Written problem
Return the listing verbatim, from its first line through the line containing "will (159, 336).", both included.

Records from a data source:
"""

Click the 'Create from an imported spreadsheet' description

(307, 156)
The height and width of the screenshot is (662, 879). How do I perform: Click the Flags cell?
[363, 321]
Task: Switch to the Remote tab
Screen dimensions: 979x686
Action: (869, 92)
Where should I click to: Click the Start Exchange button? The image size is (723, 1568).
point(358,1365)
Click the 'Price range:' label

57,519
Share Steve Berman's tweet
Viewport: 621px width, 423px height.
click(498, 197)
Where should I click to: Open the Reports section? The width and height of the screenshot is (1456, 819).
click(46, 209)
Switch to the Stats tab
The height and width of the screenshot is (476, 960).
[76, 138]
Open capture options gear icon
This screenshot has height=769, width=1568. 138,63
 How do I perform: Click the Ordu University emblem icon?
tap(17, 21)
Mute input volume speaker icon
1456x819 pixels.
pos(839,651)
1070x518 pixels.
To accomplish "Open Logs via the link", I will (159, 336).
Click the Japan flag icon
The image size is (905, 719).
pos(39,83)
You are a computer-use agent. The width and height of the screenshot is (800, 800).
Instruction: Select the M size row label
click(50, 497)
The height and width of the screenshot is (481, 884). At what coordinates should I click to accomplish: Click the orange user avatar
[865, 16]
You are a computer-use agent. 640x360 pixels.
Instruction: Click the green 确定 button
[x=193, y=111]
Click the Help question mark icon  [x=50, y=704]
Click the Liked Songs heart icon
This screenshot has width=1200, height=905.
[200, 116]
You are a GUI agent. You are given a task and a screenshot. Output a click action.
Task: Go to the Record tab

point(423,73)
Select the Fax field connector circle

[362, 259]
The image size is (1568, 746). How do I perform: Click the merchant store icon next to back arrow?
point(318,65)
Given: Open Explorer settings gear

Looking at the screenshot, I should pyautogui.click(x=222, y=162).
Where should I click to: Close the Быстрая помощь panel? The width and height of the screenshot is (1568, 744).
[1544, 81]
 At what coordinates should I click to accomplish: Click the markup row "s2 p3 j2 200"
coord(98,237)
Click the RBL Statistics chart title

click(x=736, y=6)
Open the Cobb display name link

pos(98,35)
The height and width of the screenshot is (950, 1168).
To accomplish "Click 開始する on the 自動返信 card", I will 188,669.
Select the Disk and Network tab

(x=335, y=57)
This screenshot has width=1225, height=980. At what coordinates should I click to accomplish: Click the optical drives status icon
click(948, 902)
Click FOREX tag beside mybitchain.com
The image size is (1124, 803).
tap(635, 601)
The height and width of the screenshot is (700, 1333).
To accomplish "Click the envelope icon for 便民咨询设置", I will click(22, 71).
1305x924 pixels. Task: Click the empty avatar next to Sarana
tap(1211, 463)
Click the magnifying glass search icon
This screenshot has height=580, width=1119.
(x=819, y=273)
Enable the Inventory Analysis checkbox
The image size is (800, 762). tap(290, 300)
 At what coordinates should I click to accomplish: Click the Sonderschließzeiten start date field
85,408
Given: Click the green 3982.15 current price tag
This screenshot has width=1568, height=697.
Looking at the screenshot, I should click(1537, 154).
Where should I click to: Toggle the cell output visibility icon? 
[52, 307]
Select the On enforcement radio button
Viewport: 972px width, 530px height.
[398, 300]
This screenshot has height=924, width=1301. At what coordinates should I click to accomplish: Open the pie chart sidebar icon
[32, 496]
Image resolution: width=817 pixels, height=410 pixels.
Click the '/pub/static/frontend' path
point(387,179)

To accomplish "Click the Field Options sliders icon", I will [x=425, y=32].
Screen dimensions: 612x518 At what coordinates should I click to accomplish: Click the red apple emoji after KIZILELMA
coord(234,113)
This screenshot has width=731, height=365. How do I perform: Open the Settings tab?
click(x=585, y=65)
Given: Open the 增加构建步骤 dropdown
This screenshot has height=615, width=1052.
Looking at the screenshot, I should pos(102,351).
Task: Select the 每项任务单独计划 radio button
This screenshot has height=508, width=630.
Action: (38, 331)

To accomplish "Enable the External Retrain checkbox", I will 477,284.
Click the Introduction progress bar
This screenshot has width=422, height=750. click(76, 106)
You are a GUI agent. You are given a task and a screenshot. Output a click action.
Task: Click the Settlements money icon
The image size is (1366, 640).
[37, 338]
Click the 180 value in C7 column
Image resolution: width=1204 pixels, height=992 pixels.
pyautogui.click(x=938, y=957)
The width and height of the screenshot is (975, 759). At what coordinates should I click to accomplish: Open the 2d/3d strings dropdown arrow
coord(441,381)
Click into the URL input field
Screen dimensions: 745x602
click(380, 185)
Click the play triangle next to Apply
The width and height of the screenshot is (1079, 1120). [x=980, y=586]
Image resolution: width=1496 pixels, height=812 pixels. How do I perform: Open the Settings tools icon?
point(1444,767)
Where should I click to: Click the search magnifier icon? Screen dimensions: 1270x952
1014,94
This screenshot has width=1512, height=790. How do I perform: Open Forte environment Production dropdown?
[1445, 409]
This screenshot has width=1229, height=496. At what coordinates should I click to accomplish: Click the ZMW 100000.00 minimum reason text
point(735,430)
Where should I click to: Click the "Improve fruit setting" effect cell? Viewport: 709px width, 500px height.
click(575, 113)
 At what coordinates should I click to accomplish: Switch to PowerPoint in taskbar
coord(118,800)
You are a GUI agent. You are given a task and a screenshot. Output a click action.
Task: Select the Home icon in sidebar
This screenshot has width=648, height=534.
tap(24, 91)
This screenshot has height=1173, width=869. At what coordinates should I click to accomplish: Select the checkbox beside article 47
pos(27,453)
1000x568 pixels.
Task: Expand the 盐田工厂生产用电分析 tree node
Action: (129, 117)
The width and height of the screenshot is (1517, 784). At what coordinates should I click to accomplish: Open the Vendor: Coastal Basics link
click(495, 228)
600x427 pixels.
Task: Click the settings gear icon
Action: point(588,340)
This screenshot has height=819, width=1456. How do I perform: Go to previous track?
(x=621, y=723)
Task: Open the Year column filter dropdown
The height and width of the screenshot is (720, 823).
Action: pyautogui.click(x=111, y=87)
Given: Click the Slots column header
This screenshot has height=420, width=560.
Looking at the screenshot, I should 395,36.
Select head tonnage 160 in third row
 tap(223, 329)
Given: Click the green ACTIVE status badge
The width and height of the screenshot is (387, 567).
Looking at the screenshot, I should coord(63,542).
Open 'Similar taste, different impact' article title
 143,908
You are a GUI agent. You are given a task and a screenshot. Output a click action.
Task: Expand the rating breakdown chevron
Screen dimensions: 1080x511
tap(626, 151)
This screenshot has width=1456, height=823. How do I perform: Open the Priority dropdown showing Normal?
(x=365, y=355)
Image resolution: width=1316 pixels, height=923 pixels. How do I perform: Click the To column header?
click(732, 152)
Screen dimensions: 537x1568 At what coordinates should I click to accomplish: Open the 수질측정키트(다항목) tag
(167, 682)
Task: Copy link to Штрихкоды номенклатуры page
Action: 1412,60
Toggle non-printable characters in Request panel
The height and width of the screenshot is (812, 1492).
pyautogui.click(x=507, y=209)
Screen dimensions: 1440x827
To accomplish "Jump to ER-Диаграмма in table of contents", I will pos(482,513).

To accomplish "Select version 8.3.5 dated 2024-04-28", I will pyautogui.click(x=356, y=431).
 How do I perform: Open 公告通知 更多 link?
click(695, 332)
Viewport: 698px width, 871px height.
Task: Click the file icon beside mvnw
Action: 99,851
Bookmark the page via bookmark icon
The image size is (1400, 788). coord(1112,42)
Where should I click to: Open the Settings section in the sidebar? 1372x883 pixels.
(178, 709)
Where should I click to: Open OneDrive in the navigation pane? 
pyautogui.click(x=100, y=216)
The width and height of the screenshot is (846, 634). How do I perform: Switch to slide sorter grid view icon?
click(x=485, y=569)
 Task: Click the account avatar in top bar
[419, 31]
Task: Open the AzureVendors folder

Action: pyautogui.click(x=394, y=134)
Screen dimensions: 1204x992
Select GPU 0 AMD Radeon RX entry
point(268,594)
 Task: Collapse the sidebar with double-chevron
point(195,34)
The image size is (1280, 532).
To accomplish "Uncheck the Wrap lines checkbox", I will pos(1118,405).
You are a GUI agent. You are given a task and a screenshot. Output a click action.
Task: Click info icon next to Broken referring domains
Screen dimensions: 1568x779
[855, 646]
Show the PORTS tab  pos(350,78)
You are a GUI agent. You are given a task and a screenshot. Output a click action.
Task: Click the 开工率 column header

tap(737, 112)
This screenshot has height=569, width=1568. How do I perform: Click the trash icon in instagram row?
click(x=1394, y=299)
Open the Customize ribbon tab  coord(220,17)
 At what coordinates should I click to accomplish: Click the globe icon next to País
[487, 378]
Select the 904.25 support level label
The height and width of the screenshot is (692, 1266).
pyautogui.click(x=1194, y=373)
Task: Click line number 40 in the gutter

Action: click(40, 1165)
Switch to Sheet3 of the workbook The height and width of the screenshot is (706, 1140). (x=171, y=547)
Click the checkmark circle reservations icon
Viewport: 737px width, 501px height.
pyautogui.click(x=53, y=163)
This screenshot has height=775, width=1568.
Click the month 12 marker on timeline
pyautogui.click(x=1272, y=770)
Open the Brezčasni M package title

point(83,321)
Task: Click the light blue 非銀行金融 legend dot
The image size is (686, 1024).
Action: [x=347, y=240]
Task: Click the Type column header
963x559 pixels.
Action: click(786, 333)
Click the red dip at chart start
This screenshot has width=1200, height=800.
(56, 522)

"""

Answer to the exercise
Click the 'Create from an imported spreadsheet' description

(307, 156)
The height and width of the screenshot is (662, 879). How do I perform: Click the Flags cell?
[363, 321]
Task: Switch to the Remote tab
Screen dimensions: 979x686
Action: (869, 92)
Where should I click to: Click the Start Exchange button? The image size is (723, 1568).
point(358,1365)
Click the 'Price range:' label

57,519
Share Steve Berman's tweet
Viewport: 621px width, 423px height.
click(498, 197)
Where should I click to: Open the Reports section? The width and height of the screenshot is (1456, 819).
click(46, 209)
Switch to the Stats tab
The height and width of the screenshot is (476, 960).
[76, 138]
Open capture options gear icon
This screenshot has height=769, width=1568. 138,63
 How do I perform: Click the Ordu University emblem icon?
tap(17, 21)
Mute input volume speaker icon
1456x819 pixels.
pos(839,651)
1070x518 pixels.
To accomplish "Open Logs via the link", I will (159, 336).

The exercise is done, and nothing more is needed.